**What needs to be done**
Render every line of the records below as a Markdown table with two columns, "Row" and "Entry". Put a running row number in the first and the line itself in the second, and leave out blank lines.

Data on locating visible targets
○ ○ ○ ○ ○

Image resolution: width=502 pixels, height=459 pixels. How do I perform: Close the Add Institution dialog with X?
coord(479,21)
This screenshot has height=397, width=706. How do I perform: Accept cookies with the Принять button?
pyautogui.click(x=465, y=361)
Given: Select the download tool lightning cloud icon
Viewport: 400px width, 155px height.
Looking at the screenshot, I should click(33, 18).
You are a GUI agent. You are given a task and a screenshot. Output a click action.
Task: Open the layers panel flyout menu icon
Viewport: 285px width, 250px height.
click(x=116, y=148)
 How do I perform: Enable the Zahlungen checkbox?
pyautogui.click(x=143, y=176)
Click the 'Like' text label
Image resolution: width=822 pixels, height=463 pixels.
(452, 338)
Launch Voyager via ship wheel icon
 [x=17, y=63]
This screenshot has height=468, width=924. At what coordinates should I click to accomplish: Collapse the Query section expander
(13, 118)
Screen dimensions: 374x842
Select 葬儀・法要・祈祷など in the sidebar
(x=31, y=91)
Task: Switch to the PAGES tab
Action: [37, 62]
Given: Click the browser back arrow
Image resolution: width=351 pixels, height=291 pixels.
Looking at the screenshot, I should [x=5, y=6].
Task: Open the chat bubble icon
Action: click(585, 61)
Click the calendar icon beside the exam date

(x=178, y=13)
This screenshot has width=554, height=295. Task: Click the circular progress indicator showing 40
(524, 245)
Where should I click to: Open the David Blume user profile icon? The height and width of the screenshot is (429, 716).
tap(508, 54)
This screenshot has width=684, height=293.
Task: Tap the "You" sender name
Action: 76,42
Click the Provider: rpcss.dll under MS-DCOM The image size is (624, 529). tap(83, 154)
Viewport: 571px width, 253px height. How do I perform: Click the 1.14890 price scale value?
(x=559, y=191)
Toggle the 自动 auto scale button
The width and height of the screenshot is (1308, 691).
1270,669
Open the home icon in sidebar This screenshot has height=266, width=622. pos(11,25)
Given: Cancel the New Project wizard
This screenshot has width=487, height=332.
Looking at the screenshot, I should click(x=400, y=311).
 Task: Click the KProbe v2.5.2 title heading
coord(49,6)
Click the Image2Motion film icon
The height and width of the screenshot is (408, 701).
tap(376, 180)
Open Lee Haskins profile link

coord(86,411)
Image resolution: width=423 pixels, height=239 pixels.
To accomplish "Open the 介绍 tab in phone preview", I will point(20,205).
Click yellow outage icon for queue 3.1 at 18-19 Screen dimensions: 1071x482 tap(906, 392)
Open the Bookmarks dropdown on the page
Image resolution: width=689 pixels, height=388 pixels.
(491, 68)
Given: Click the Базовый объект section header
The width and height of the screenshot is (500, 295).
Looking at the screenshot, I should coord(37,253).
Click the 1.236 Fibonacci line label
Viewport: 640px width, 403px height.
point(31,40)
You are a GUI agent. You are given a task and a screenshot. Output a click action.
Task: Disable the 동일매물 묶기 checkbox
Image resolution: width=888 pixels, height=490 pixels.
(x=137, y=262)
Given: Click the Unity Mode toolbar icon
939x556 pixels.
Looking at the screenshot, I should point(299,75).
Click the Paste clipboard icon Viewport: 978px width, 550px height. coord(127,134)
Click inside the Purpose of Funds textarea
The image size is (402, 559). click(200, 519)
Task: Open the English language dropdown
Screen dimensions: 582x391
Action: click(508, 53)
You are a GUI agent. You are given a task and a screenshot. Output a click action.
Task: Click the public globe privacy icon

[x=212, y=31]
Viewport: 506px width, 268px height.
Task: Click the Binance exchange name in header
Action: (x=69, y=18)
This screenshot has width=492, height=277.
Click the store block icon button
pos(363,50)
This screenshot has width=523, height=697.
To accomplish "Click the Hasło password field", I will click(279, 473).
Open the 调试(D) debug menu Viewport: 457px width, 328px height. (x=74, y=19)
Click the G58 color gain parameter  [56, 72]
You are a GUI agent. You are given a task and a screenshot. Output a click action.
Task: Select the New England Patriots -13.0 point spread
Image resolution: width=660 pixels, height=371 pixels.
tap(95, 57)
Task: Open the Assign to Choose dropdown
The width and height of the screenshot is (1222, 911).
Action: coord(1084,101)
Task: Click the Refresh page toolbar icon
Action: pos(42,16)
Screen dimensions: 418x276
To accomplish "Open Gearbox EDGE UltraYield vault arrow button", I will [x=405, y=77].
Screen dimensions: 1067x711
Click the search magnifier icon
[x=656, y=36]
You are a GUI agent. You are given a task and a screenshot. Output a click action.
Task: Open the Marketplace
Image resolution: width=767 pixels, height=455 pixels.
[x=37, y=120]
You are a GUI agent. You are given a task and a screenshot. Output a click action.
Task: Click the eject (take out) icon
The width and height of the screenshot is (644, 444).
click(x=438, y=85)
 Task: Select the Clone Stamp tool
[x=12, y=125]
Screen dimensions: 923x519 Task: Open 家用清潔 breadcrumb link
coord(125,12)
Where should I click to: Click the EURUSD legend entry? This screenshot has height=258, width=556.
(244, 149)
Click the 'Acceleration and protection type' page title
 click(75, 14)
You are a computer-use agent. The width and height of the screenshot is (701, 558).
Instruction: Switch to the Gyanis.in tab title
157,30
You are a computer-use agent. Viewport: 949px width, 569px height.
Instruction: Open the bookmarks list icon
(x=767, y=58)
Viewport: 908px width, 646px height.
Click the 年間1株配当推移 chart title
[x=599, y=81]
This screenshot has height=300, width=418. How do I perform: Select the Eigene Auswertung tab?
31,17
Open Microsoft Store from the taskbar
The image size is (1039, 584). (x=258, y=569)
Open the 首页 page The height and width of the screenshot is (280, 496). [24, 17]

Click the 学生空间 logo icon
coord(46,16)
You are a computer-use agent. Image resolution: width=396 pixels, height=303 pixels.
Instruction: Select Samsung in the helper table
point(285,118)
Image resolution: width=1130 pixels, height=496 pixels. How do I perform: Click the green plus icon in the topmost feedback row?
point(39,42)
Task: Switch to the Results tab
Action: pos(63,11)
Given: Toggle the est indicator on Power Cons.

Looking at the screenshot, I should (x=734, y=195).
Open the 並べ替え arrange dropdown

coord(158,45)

○ ○ ○ ○ ○

**Task output**
| Row | Entry |
|---|---|
| 1 | Image resolution: width=502 pixels, height=459 pixels. How do I perform: Close the Add Institution dialog with X? |
| 2 | coord(479,21) |
| 3 | This screenshot has height=397, width=706. How do I perform: Accept cookies with the Принять button? |
| 4 | pyautogui.click(x=465, y=361) |
| 5 | Given: Select the download tool lightning cloud icon |
| 6 | Viewport: 400px width, 155px height. |
| 7 | Looking at the screenshot, I should click(33, 18). |
| 8 | You are a GUI agent. You are given a task and a screenshot. Output a click action. |
| 9 | Task: Open the layers panel flyout menu icon |
| 10 | Viewport: 285px width, 250px height. |
| 11 | click(x=116, y=148) |
| 12 |  How do I perform: Enable the Zahlungen checkbox? |
| 13 | pyautogui.click(x=143, y=176) |
| 14 | Click the 'Like' text label |
| 15 | Image resolution: width=822 pixels, height=463 pixels. |
| 16 | (452, 338) |
| 17 | Launch Voyager via ship wheel icon |
| 18 |  [x=17, y=63] |
| 19 | This screenshot has height=468, width=924. At what coordinates should I click to accomplish: Collapse the Query section expander |
| 20 | (13, 118) |
| 21 | Screen dimensions: 374x842 |
| 22 | Select 葬儀・法要・祈祷など in the sidebar |
| 23 | (x=31, y=91) |
| 24 | Task: Switch to the PAGES tab |
| 25 | Action: [37, 62] |
| 26 | Given: Click the browser back arrow |
| 27 | Image resolution: width=351 pixels, height=291 pixels. |
| 28 | Looking at the screenshot, I should [x=5, y=6]. |
| 29 | Task: Open the chat bubble icon |
| 30 | Action: click(585, 61) |
| 31 | Click the calendar icon beside the exam date |
| 32 | (x=178, y=13) |
| 33 | This screenshot has width=554, height=295. Task: Click the circular progress indicator showing 40 |
| 34 | (524, 245) |
| 35 | Where should I click to: Open the David Blume user profile icon? The height and width of the screenshot is (429, 716). |
| 36 | tap(508, 54) |
| 37 | This screenshot has width=684, height=293. |
| 38 | Task: Tap the "You" sender name |
| 39 | Action: 76,42 |
| 40 | Click the Provider: rpcss.dll under MS-DCOM The image size is (624, 529). tap(83, 154) |
| 41 | Viewport: 571px width, 253px height. How do I perform: Click the 1.14890 price scale value? |
| 42 | (x=559, y=191) |
| 43 | Toggle the 自动 auto scale button |
| 44 | The width and height of the screenshot is (1308, 691). |
| 45 | 1270,669 |
| 46 | Open the home icon in sidebar This screenshot has height=266, width=622. pos(11,25) |
| 47 | Given: Cancel the New Project wizard |
| 48 | This screenshot has width=487, height=332. |
| 49 | Looking at the screenshot, I should click(x=400, y=311). |
| 50 |  Task: Click the KProbe v2.5.2 title heading |
| 51 | coord(49,6) |
| 52 | Click the Image2Motion film icon |
| 53 | The height and width of the screenshot is (408, 701). |
| 54 | tap(376, 180) |
| 55 | Open Lee Haskins profile link |
| 56 | coord(86,411) |
| 57 | Image resolution: width=423 pixels, height=239 pixels. |
| 58 | To accomplish "Open the 介绍 tab in phone preview", I will point(20,205). |
| 59 | Click yellow outage icon for queue 3.1 at 18-19 Screen dimensions: 1071x482 tap(906, 392) |
| 60 | Open the Bookmarks dropdown on the page |
| 61 | Image resolution: width=689 pixels, height=388 pixels. |
| 62 | (491, 68) |
| 63 | Given: Click the Базовый объект section header |
| 64 | The width and height of the screenshot is (500, 295). |
| 65 | Looking at the screenshot, I should coord(37,253). |
| 66 | Click the 1.236 Fibonacci line label |
| 67 | Viewport: 640px width, 403px height. |
| 68 | point(31,40) |
| 69 | You are a GUI agent. You are given a task and a screenshot. Output a click action. |
| 70 | Task: Disable the 동일매물 묶기 checkbox |
| 71 | Image resolution: width=888 pixels, height=490 pixels. |
| 72 | (x=137, y=262) |
| 73 | Given: Click the Unity Mode toolbar icon |
| 74 | 939x556 pixels. |
| 75 | Looking at the screenshot, I should point(299,75). |
| 76 | Click the Paste clipboard icon Viewport: 978px width, 550px height. coord(127,134) |
| 77 | Click inside the Purpose of Funds textarea |
| 78 | The image size is (402, 559). click(200, 519) |
| 79 | Task: Open the English language dropdown |
| 80 | Screen dimensions: 582x391 |
| 81 | Action: click(508, 53) |
| 82 | You are a GUI agent. You are given a task and a screenshot. Output a click action. |
| 83 | Task: Click the public globe privacy icon |
| 84 | [x=212, y=31] |
| 85 | Viewport: 506px width, 268px height. |
| 86 | Task: Click the Binance exchange name in header |
| 87 | Action: (x=69, y=18) |
| 88 | This screenshot has width=492, height=277. |
| 89 | Click the store block icon button |
| 90 | pos(363,50) |
| 91 | This screenshot has width=523, height=697. |
| 92 | To accomplish "Click the Hasło password field", I will click(279, 473). |
| 93 | Open the 调试(D) debug menu Viewport: 457px width, 328px height. (x=74, y=19) |
| 94 | Click the G58 color gain parameter  [56, 72] |
| 95 | You are a GUI agent. You are given a task and a screenshot. Output a click action. |
| 96 | Task: Select the New England Patriots -13.0 point spread |
| 97 | Image resolution: width=660 pixels, height=371 pixels. |
| 98 | tap(95, 57) |
| 99 | Task: Open the Assign to Choose dropdown |
| 100 | The width and height of the screenshot is (1222, 911). |
| 101 | Action: coord(1084,101) |
| 102 | Task: Click the Refresh page toolbar icon |
| 103 | Action: pos(42,16) |
| 104 | Screen dimensions: 418x276 |
| 105 | To accomplish "Open Gearbox EDGE UltraYield vault arrow button", I will [x=405, y=77]. |
| 106 | Screen dimensions: 1067x711 |
| 107 | Click the search magnifier icon |
| 108 | [x=656, y=36] |
| 109 | You are a GUI agent. You are given a task and a screenshot. Output a click action. |
| 110 | Task: Open the Marketplace |
| 111 | Image resolution: width=767 pixels, height=455 pixels. |
| 112 | [x=37, y=120] |
| 113 | You are a GUI agent. You are given a task and a screenshot. Output a click action. |
| 114 | Task: Click the eject (take out) icon |
| 115 | The width and height of the screenshot is (644, 444). |
| 116 | click(x=438, y=85) |
| 117 |  Task: Select the Clone Stamp tool |
| 118 | [x=12, y=125] |
| 119 | Screen dimensions: 923x519 Task: Open 家用清潔 breadcrumb link |
| 120 | coord(125,12) |
| 121 | Where should I click to: Click the EURUSD legend entry? This screenshot has height=258, width=556. |
| 122 | (244, 149) |
| 123 | Click the 'Acceleration and protection type' page title |
| 124 |  click(75, 14) |
| 125 | You are a computer-use agent. The width and height of the screenshot is (701, 558). |
| 126 | Instruction: Switch to the Gyanis.in tab title |
| 127 | 157,30 |
| 128 | You are a computer-use agent. Viewport: 949px width, 569px height. |
| 129 | Instruction: Open the bookmarks list icon |
| 130 | (x=767, y=58) |
| 131 | Viewport: 908px width, 646px height. |
| 132 | Click the 年間1株配当推移 chart title |
| 133 | [x=599, y=81] |
| 134 | This screenshot has height=300, width=418. How do I perform: Select the Eigene Auswertung tab? |
| 135 | 31,17 |
| 136 | Open Microsoft Store from the taskbar |
| 137 | The image size is (1039, 584). (x=258, y=569) |
| 138 | Open the 首页 page The height and width of the screenshot is (280, 496). [24, 17] |
| 139 | Click the 学生空间 logo icon |
| 140 | coord(46,16) |
| 141 | You are a computer-use agent. Image resolution: width=396 pixels, height=303 pixels. |
| 142 | Instruction: Select Samsung in the helper table |
| 143 | point(285,118) |
| 144 | Image resolution: width=1130 pixels, height=496 pixels. How do I perform: Click the green plus icon in the topmost feedback row? |
| 145 | point(39,42) |
| 146 | Task: Switch to the Results tab |
| 147 | Action: pos(63,11) |
| 148 | Given: Toggle the est indicator on Power Cons. |
| 149 | Looking at the screenshot, I should (x=734, y=195). |
| 150 | Open the 並べ替え arrange dropdown |
| 151 | coord(158,45) |